上方落語ならではの、楽器を使った“ハメモノ”で市中のにぎわいを描きながら、本ネタの「粗忽長屋」を。素っ頓狂でどこかちぐはぐな八五郎が現れると世界はゆっくりとズレ始め、まるでアハ体験のような感覚になります。八五郎の唯一無二の親友である熊五郎が現れるとその現象はさらに加速して、にぎやかながらもオカルトチックな印象を残す一席でした。

続いてはゲストの春風亭一之輔です。高座に上がるなり、「帰りたいですよ」とぼやく一之輔。なんばグランド花月に初めて出演した一之輔は、「舞台袖には上方の落語家がいっぱい、吉本の社員もいっぱい、標準語は私だけ!」と“大阪の圧”をたっぷり感じている様子です。
事前に視察をしたようで、ぼんちおさむのマネをして「一之輔ちゃんです!!」と叫んで客席は大喜び。ネタは立て板に水のような口上に引き込まれる「がまの油」です。江戸落語にはないハメモノも取り入れた、スペシャルな演出で大阪の客席を魅了しました。

文珍は「七度狐」の“フルバージョン”を披露
再び登場した文珍は、一之輔について「面白かったですね。『がまの油』をあんなふうに面白くできるんですね」と感心しきった口調で話します。そして「人生はどこに落とし穴があるかわからない」と言って、「雑穀八」を口演。
雑穀商「雑穀八」の一人娘であるお絹との婚礼を控えていた鶴吉は、婚礼の日に突然行方をくらまし、10年後に二百両の財産を築いて戻ってきます。しかし、そのときすでに「雑穀八」は潰れていて……という物語。登場人物の心情を丁寧に描きました。

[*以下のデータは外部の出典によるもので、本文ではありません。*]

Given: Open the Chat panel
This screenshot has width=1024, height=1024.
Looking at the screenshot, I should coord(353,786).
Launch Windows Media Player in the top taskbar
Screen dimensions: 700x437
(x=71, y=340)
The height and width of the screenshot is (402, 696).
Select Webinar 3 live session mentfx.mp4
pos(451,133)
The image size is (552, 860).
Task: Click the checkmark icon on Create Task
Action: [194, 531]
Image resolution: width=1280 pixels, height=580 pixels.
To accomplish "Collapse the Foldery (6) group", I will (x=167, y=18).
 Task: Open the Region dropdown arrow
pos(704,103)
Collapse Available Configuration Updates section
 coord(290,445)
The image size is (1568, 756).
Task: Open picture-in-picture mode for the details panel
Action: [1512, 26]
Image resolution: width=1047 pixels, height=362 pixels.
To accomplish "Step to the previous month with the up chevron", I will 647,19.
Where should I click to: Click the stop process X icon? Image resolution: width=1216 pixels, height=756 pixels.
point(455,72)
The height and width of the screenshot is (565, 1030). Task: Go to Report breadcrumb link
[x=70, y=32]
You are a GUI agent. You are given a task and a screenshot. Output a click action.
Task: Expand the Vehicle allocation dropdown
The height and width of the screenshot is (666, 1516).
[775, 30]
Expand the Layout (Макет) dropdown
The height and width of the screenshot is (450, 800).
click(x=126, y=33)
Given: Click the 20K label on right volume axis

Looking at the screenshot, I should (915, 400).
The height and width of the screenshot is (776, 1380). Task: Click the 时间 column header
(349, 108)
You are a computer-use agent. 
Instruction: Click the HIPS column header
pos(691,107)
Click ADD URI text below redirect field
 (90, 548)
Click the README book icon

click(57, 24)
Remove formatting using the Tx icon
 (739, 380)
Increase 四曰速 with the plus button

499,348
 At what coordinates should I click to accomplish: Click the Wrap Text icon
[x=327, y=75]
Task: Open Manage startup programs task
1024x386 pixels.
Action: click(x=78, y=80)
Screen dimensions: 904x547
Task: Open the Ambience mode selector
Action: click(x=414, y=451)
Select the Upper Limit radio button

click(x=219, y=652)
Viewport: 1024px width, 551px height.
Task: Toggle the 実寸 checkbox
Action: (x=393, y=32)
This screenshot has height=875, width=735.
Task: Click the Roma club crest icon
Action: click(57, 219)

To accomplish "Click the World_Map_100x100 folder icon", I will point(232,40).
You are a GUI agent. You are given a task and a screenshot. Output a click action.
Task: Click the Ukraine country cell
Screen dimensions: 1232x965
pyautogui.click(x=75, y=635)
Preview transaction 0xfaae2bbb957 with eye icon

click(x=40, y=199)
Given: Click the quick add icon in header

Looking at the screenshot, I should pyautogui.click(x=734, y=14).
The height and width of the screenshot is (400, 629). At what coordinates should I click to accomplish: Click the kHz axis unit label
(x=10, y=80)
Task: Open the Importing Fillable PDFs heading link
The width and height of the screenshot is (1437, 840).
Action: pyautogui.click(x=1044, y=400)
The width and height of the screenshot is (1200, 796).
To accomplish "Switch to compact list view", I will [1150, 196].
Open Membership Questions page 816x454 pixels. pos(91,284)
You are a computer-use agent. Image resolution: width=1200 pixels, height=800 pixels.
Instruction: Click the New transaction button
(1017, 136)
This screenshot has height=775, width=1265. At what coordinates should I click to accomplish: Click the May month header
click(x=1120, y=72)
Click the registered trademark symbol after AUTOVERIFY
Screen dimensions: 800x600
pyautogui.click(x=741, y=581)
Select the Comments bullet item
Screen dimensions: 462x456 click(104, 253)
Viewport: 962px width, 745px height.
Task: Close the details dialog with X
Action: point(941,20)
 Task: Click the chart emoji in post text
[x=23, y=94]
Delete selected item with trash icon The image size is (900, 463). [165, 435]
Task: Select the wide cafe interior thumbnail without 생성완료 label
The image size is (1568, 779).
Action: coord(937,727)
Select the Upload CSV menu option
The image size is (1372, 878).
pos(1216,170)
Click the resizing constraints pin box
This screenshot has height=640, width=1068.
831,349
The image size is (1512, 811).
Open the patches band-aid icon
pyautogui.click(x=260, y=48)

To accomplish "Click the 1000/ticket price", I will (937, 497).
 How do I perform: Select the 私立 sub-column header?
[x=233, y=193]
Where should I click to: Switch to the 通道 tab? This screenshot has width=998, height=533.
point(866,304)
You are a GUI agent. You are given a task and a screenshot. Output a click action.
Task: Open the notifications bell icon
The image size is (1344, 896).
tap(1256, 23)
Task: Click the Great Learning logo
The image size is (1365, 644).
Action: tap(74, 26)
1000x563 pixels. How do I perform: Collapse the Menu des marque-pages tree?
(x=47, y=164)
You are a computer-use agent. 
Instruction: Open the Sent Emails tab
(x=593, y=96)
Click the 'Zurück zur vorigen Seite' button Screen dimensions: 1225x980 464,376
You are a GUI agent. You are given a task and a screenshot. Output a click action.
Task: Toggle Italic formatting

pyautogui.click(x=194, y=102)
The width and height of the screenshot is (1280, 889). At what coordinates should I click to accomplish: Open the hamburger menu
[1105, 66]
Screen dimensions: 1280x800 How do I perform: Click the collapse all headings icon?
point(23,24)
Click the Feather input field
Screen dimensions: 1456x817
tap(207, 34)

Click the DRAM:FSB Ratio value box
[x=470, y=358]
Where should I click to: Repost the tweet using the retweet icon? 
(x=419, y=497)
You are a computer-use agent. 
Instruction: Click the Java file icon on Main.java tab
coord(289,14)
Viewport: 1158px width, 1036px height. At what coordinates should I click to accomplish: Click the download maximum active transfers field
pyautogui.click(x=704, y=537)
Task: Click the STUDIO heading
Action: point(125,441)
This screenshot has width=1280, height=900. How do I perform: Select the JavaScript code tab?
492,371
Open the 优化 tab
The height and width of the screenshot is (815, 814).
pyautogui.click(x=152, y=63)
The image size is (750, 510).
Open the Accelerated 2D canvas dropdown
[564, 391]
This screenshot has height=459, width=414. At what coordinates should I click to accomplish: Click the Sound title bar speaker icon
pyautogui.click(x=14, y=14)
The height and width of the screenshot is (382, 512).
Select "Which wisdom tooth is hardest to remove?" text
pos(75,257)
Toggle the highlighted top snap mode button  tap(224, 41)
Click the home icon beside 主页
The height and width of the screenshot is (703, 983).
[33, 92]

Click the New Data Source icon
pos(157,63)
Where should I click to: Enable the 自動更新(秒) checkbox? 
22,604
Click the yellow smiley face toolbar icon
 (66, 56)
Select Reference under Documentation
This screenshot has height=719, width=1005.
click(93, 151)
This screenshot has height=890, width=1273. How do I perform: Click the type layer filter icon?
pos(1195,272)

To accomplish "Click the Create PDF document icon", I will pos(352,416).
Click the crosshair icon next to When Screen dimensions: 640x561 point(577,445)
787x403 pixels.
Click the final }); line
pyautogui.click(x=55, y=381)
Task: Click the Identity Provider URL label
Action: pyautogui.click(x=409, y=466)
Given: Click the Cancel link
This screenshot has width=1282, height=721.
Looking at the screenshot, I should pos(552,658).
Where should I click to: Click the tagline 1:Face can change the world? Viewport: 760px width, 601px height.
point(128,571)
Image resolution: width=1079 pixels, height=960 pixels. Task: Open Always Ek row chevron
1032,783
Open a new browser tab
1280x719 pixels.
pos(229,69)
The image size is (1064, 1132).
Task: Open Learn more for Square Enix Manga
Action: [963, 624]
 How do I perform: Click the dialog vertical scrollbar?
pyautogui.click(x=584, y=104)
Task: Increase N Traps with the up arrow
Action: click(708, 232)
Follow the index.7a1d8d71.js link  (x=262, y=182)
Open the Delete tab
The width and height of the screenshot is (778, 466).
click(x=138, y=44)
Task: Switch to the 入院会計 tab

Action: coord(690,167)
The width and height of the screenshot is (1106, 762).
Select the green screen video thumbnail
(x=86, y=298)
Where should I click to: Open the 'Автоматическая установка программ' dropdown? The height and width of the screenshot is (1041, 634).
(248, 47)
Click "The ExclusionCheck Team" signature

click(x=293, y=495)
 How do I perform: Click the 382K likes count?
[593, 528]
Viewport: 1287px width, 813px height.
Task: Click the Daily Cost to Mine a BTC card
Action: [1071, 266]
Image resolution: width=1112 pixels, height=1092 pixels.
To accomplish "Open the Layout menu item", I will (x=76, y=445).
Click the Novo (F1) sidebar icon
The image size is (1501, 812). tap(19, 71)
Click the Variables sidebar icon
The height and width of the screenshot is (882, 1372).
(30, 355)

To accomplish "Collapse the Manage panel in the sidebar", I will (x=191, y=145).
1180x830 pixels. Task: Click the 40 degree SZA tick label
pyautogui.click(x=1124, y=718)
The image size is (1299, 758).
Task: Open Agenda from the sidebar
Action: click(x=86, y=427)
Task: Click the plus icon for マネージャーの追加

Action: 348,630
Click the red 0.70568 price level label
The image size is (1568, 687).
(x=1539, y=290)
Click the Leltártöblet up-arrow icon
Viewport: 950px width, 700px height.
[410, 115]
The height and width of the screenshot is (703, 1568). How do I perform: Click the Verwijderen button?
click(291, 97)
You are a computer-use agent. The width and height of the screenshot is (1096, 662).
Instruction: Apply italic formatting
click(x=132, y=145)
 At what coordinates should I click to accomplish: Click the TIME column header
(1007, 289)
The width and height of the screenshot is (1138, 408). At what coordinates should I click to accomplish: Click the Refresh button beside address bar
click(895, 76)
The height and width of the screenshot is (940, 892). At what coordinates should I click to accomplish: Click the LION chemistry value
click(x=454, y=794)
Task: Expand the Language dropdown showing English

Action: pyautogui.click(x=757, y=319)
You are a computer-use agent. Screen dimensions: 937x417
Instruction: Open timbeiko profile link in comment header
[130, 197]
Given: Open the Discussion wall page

休憩後は文珍の三席目「七度狐」です。舞台には前半の美術セットと変わって金屏風が据えられています。文珍は「黒紋付を着て、金屏風の前にいたら婚礼で相手に逃げられた婿はんみたいやと、師匠である先代の文枝が言うてました」と思い出話を明かしつつ本題へ。
悪さをしたら7回きっちり騙すという古狐を怒らせた喜六と清八の、お伊勢参りの道中に不思議なことばかり起こります。今回、文珍が披露したのは落語作家の小佐田定雄と考えた“フルバージョン”とあって、次から次へと騙される喜六と清八。「後半はジェットコースターのように流れていくと思う」と事前に予告していた通り、後半に向かうにつれ噺は加速し、文珍は狐の“執念”を面白おかしく描きました。
最後に文珍は「『吉例88 桂文珍独演会』が55周年を迎える年に私は88歳になります。それぐらい続けていけたらいいなぁと思っております」と挨拶。万雷の拍手の中、落語会は幕となりました。